### QUÉ SE PIDE
Empieza en la línea que tiene "Image resolution: width=965, height=2576." y termina después de la que tiene "[Close] (940, 2500)". Actualiza solo esas líneas poniendo "Exit" en lugar de "Close", sin cambiar nada más.

### DATOS PROPORCIONADOS

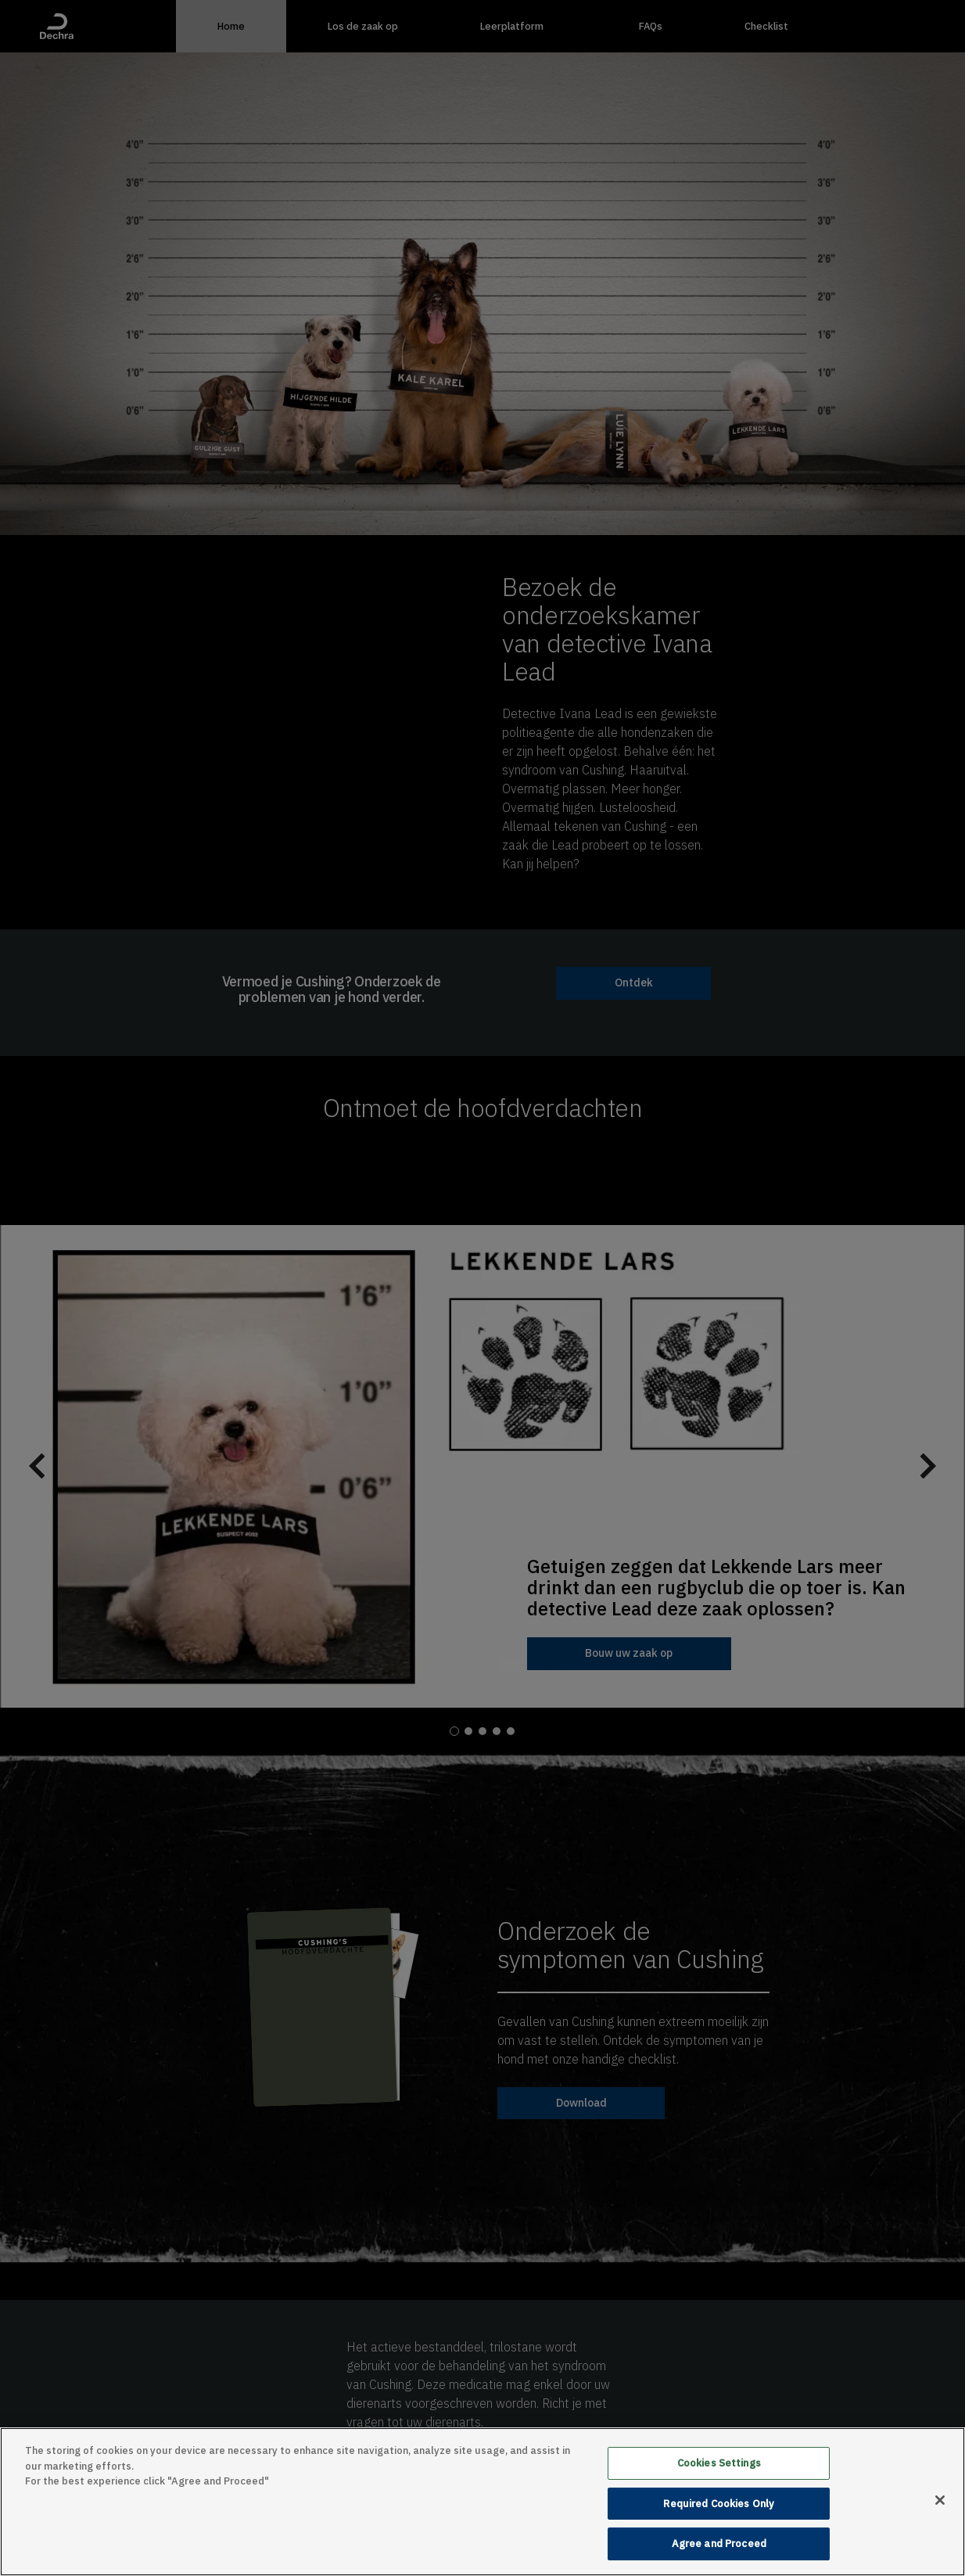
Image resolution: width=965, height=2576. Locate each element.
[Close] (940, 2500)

==

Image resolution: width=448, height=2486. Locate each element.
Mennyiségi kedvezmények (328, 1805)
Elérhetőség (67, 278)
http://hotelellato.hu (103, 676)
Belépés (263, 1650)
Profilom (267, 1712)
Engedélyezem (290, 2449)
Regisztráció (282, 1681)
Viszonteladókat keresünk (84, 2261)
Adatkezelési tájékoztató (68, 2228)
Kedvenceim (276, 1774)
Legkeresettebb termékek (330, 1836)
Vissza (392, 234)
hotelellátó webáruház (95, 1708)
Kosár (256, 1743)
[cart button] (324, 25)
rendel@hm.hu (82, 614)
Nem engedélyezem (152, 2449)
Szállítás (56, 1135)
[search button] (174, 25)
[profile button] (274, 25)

### RESPUESTA ESPERADA
Image resolution: width=965, height=2576. Locate each element.
[Exit] (940, 2500)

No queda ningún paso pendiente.